始業を告げるベルが鳴るが早いか、母親のような女性が教室に入って来ました。その身なりと仕種を一目見て、日本を代表する伝統的な大和撫子のように見えました。眼差しがあんまり温かくて優しいので、まるで春風がそよそよと、私の心の奥に吹き込んでくるようでした。このわずか数秒間で、私はもう目の前の先生を好きになってしまいました。

早速、先生が自己紹介を始めました。驚いたことに、先生の名字は野原といいました。子どもの頃から、私はずっと「クレヨンしんちゃん」を見てきました。主人公の名前は野原新之助。野原一家の日常生活を眺めて楽しむことが少年時代から生活の欠かせない一部になっていたので、野原という名字も心に刻みついていました。野原という人が私の先生になることなど、夢にも思わなかったのです。そう考えると、目の前の先生への親近感はさらに増しました。

初回の授業とあって、先生は私達に作文を書かせませんでした。代わりに、ひとりずつと親切に話し合いました。私の番になると、名字のことを皮切りに、先生に「クレヨンしんちゃん」に関して色々と紹介しました。話が弾んで、最後に先生はこう言いました。「よくご存知ですね、しんちゃんのこと」。

「ご存知」という言葉はどういう意味だったでしょうか。私は非常に気になりました。その夜、辞書できちんと調べると、それは尊敬語の一つで、「知っている」と同じ意味だとわかりました。意味はわかりましたが、また新たな疑問が生じました。1年生の時、敬語に関して少々学んでいました。たしか、尊敬語は目下の人が目上の人に使うはずです。

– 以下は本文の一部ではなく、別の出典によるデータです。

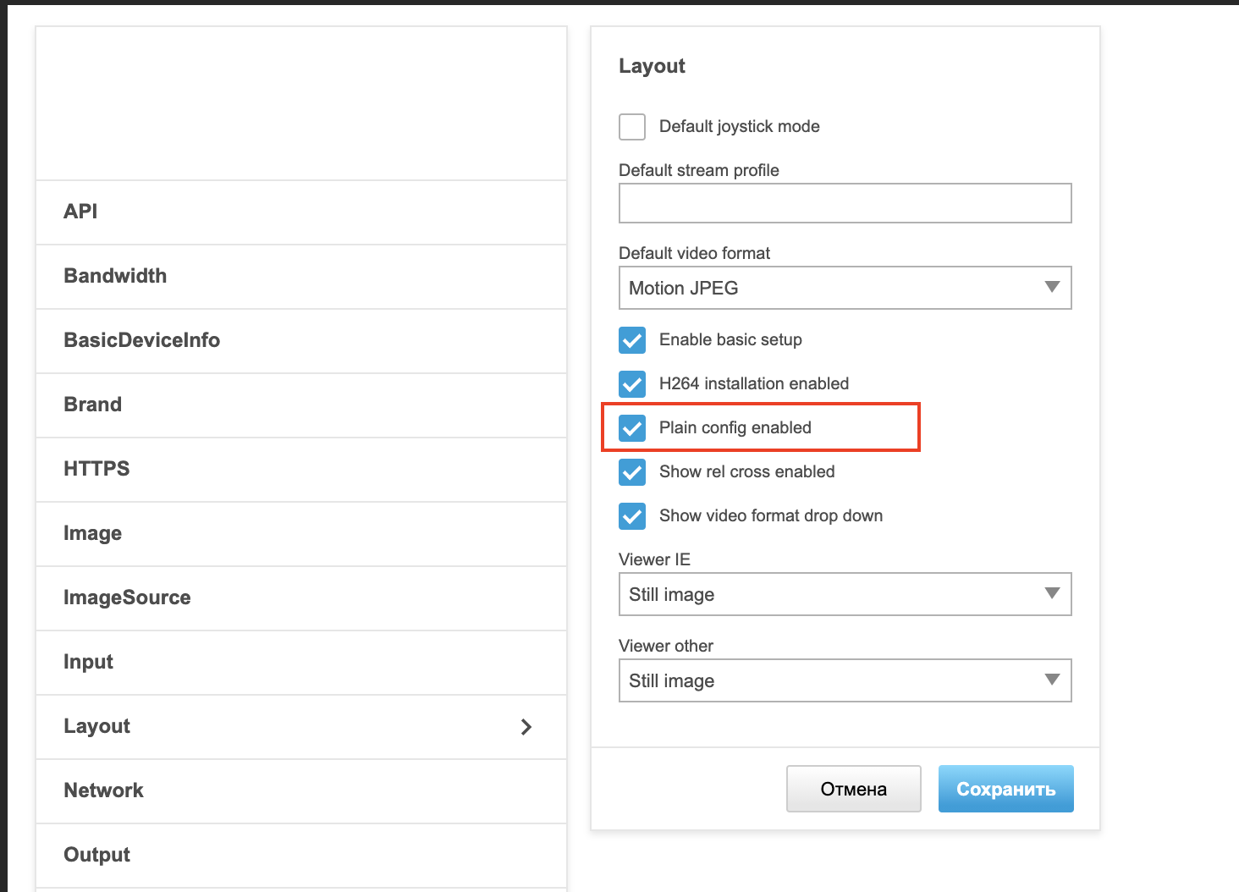
Task: Disable H264 installation enabled
Action: 631,383
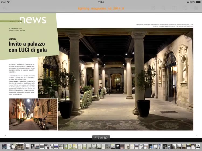Open the rightmost page grid icon
The image size is (202, 151).
pyautogui.click(x=196, y=8)
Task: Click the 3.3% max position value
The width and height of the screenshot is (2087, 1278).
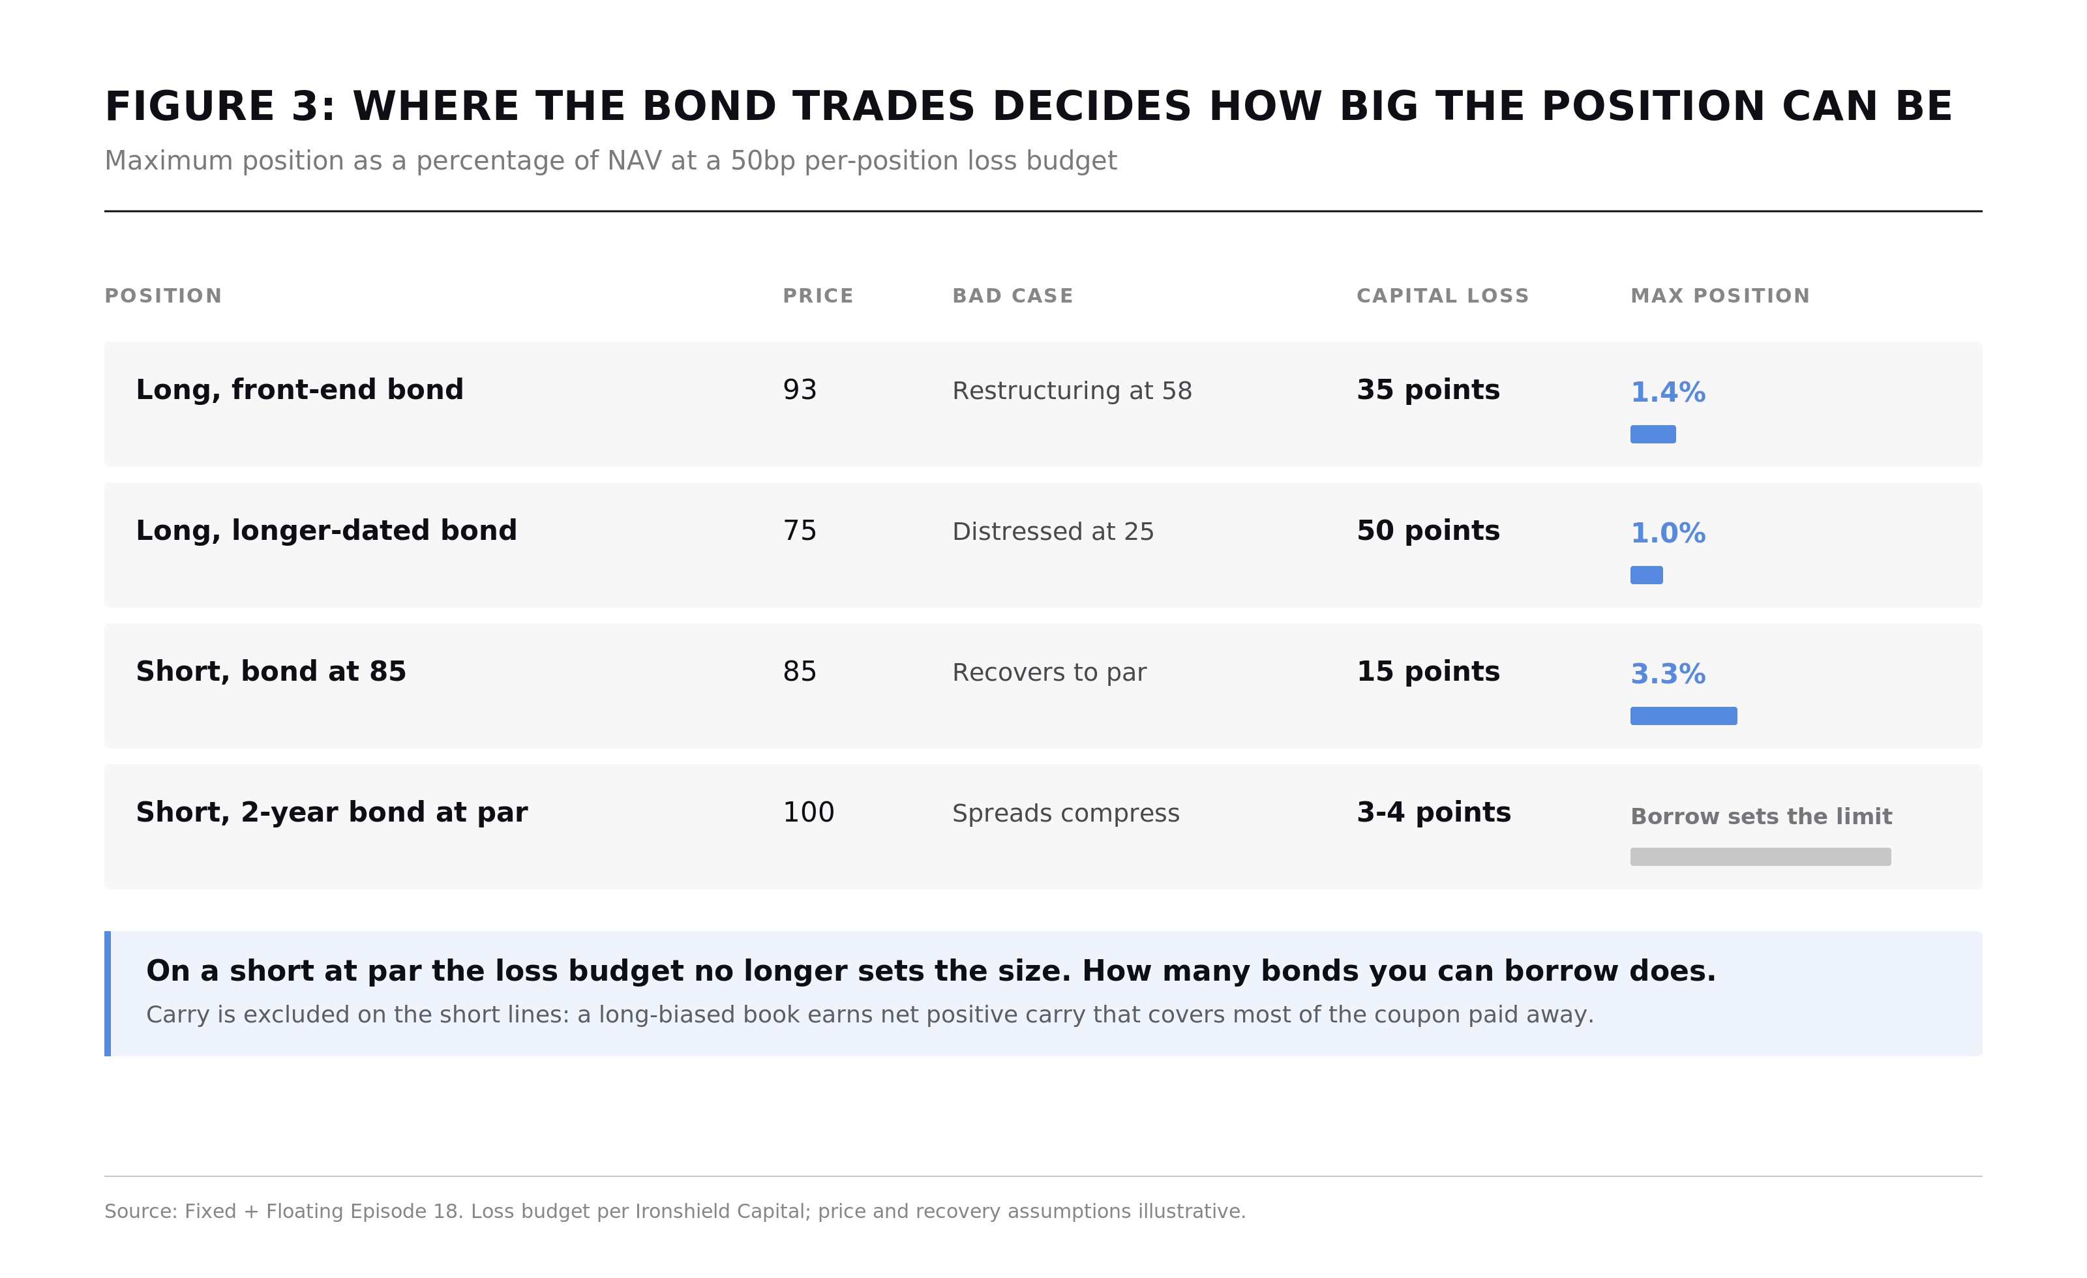Action: (x=1668, y=673)
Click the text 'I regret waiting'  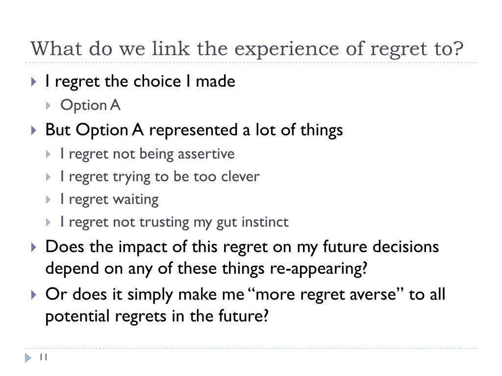109,200
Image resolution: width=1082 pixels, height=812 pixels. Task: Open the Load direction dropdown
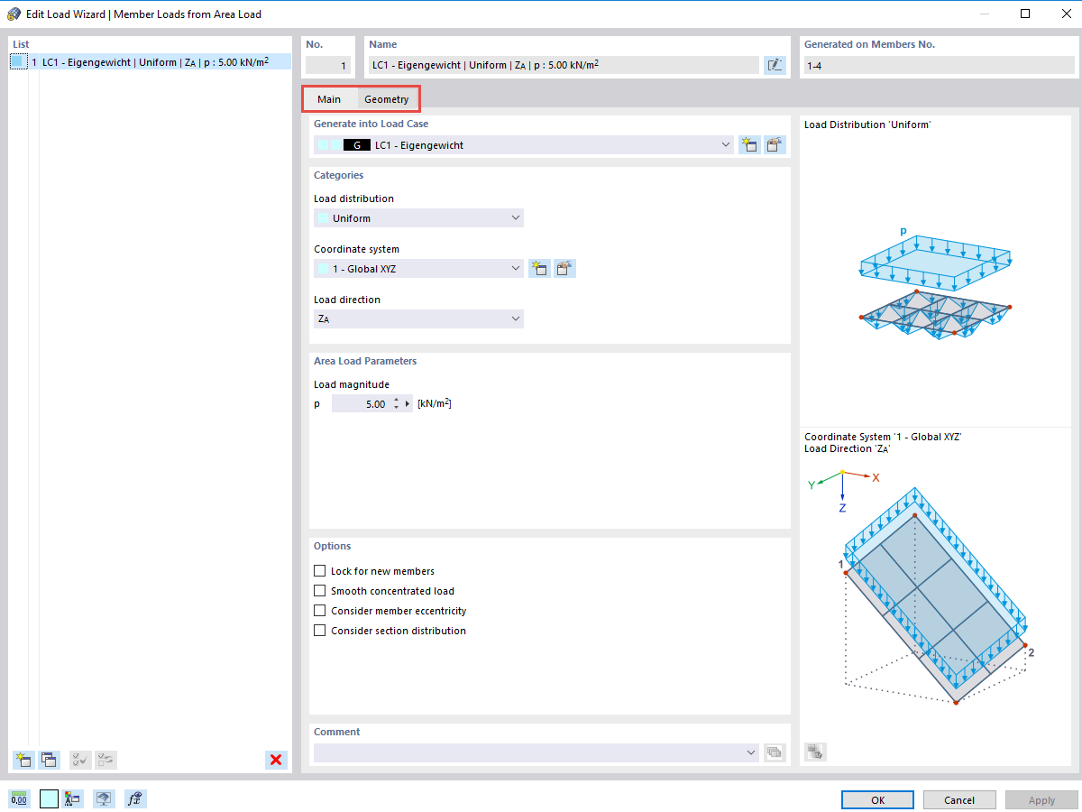pos(516,318)
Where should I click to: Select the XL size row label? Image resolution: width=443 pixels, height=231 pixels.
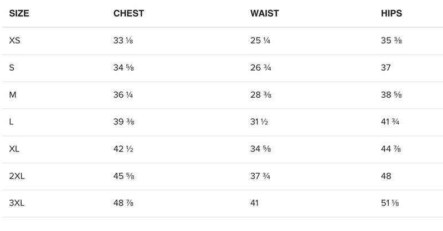[x=15, y=149]
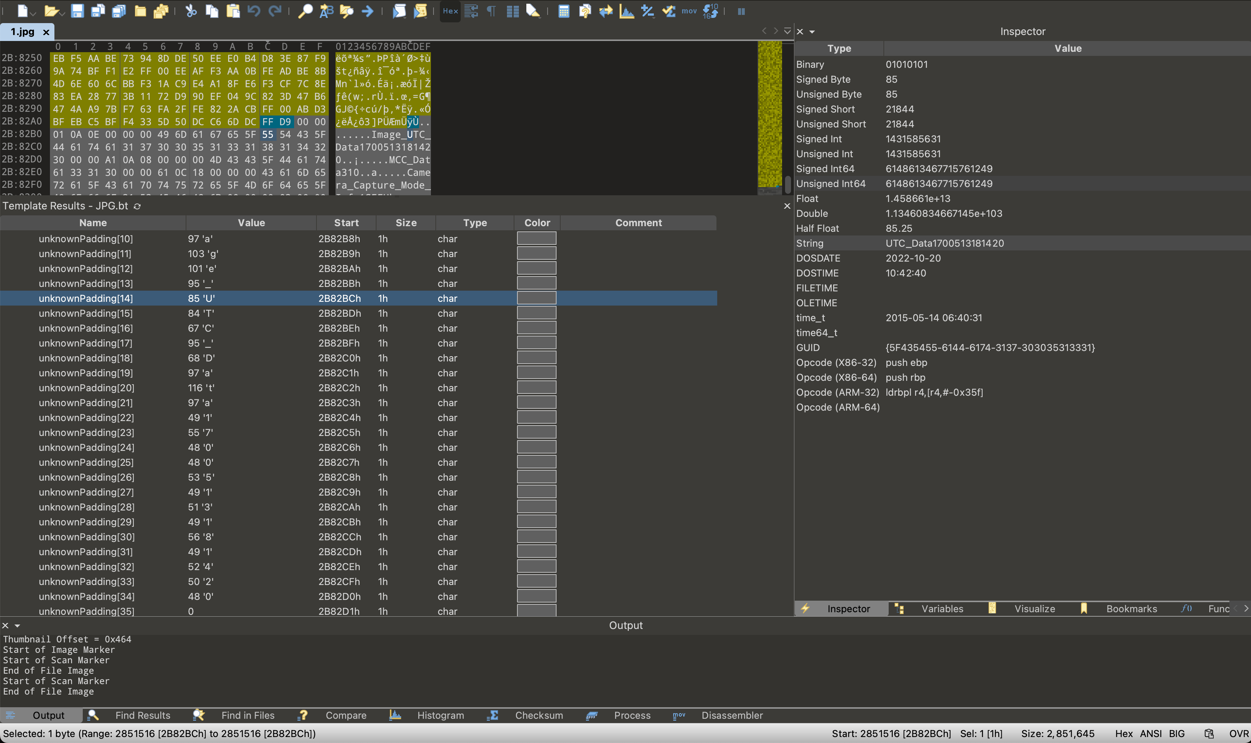1251x743 pixels.
Task: Toggle OVR overwrite mode in status bar
Action: click(1238, 733)
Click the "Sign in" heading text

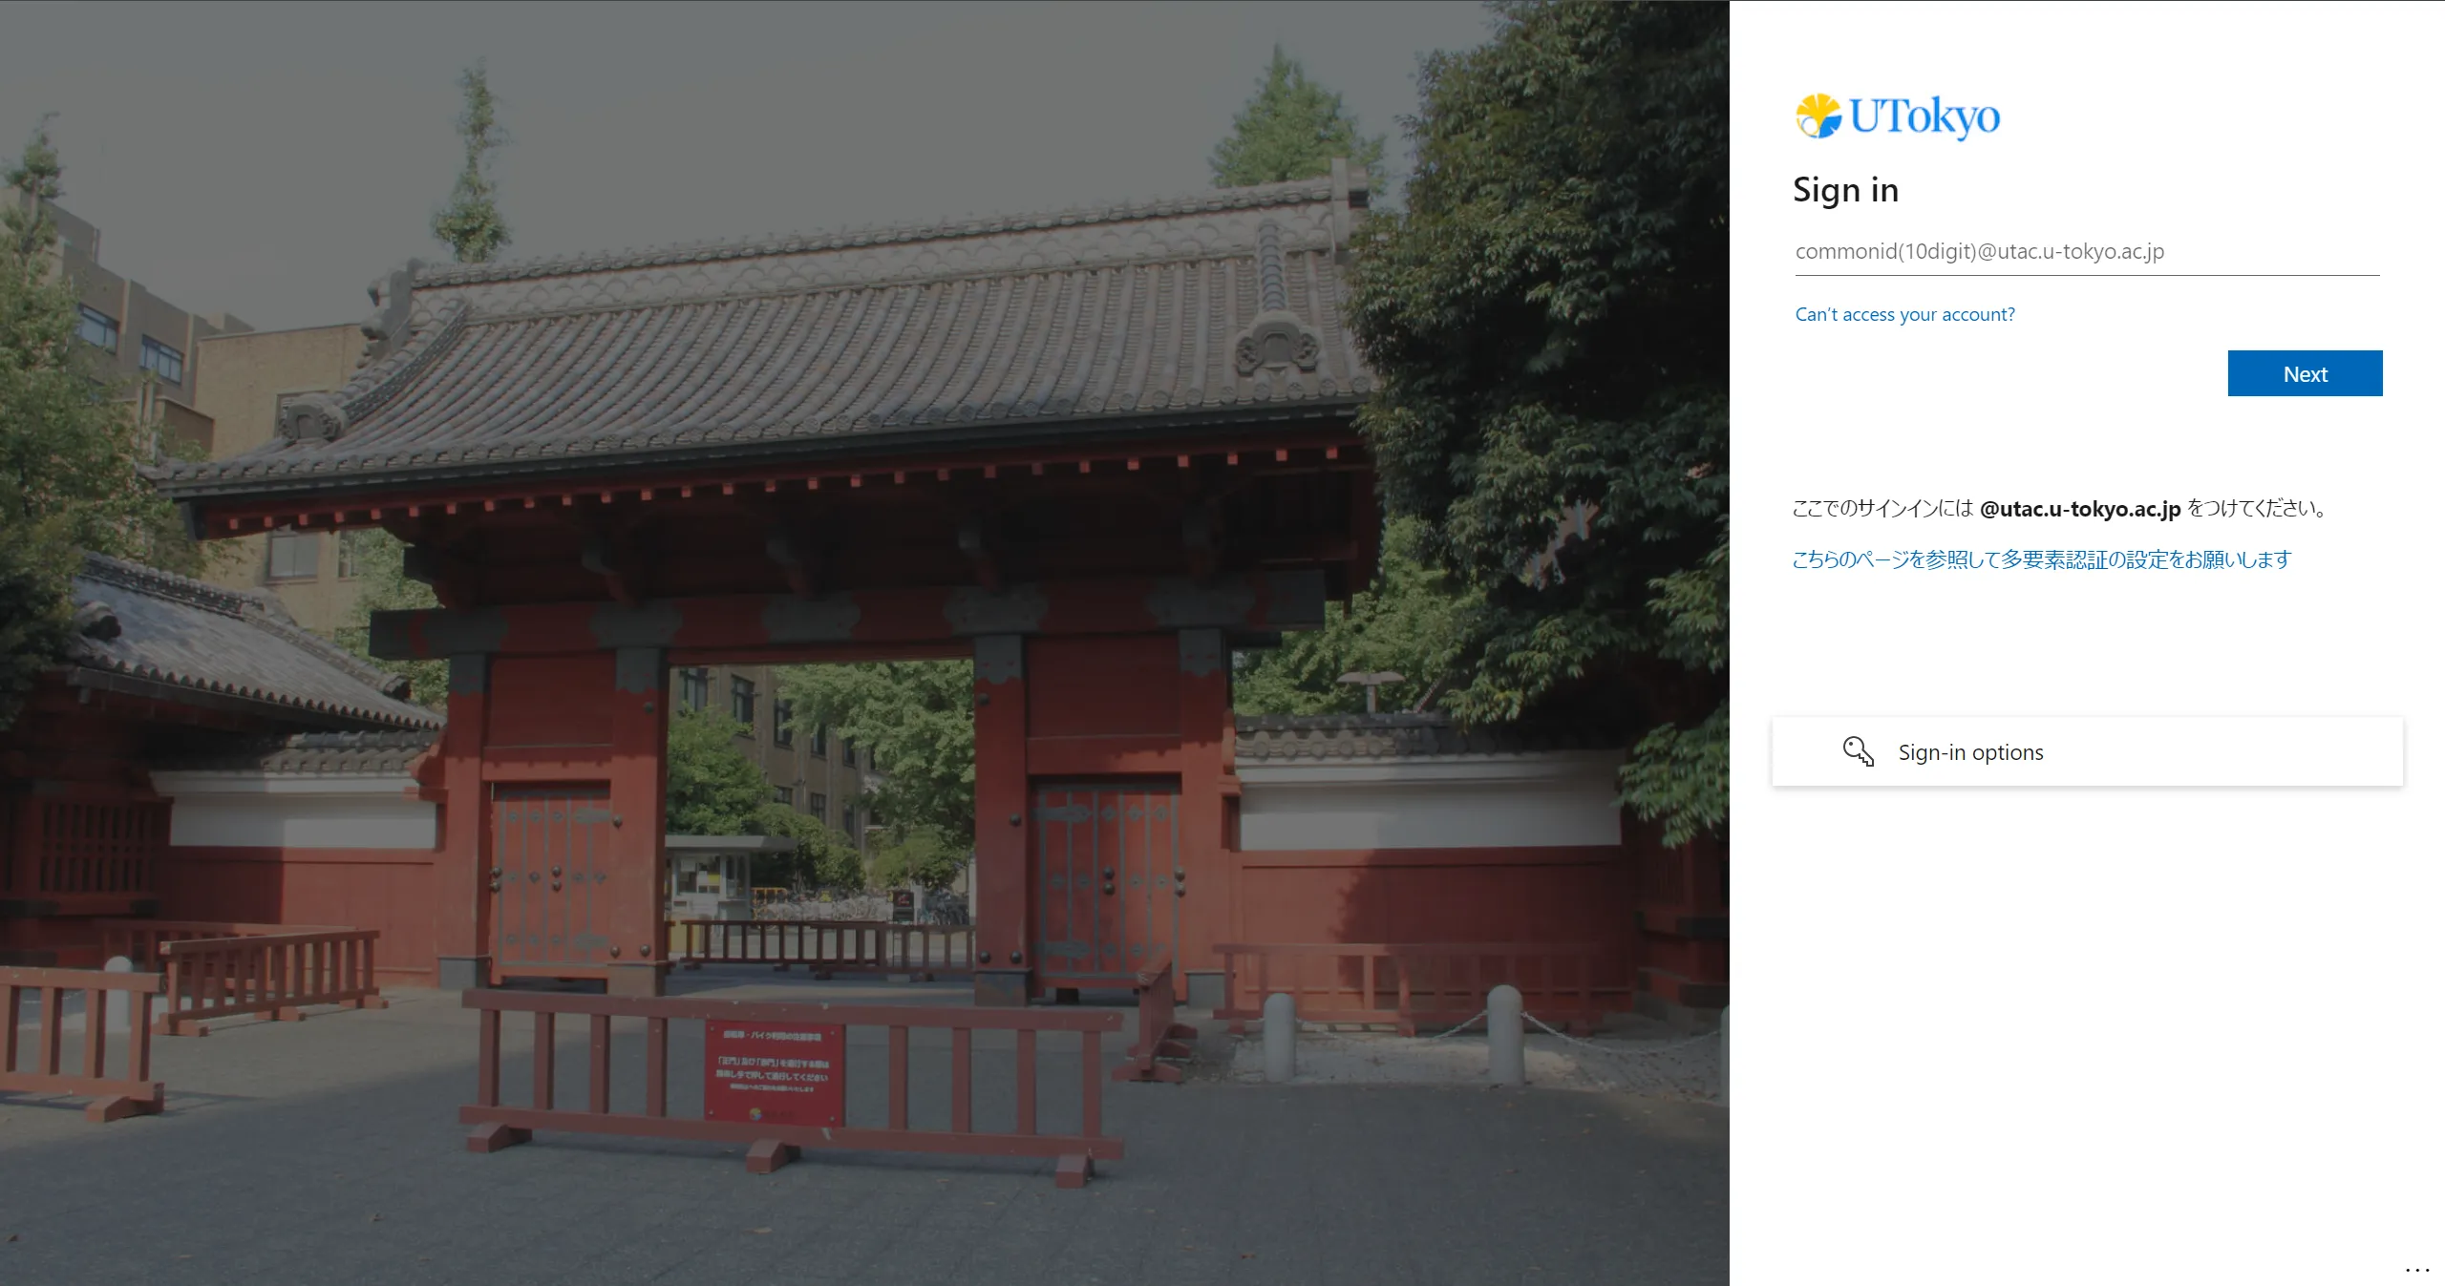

教科書にもそう書いてあります。では、先生が使い方を間違えたのでしょうか。先生は教師で、私は学生。両者の差は明らかです。普通なら生徒である私が先生に尊敬語を使うべきなのに、まったく逆の使い方を先生がするなんて……。考えれば考えるほどわからなくなった私は、とうとう先生を訪ねました。

私は先生のオフィスに行って、目上の人が目下の人に敬語を使う必要が本当にあるのか聞いてみました。先生は事情を聞き、ニコニコと笑って敬語の役割や使い方を熱心に教えてくれました。20分後には、今まで私を困らせていた疑問はすっかり解決していました。先生の話によると、敬語の役割は大体三つ。まず、敬意を表す働きです。先生が自分の敬意を生徒に示したとすれば、それは先生が生徒に心をよせる最高の証明だったのです。残りの働きは相手との距離を置くことと、場を改めること。授業中には敬語を使うからこそ、雰囲気がもっと良好になるわけです。

それからというもの、私の敬語の理解は新たな境地に入りました。今、野原先生はもう帰国してしまいました。しかし、先生の残してくれた教えは一日たりとも忘れたことがありません。こうして、たとえ相手が自分より目下でも、私は自ずから、敬語を交えて話せるようになったのでした。最後に、大好きな中島みゆきの「竹の歌」の一節に思いを託し、この場を借りて先生に御礼申し上げたいと思います。「私が伝えて残せるものは 心に根を張る あの先生の教え」。(編集/北田

※本文は、第十三回中国人の日本語作文コンクール受賞作品集「日本人に伝えたい中国の新しい魅力」(段躍中編、日本僑報社、2017年)より、劉通さん(上海杉達学院)の作品「心に根を張るあの先生の教え」を編集したものです。文中の表現は基本的に原文のまま記載しています。なお、作文は日本僑報社の許可を得て掲載しています。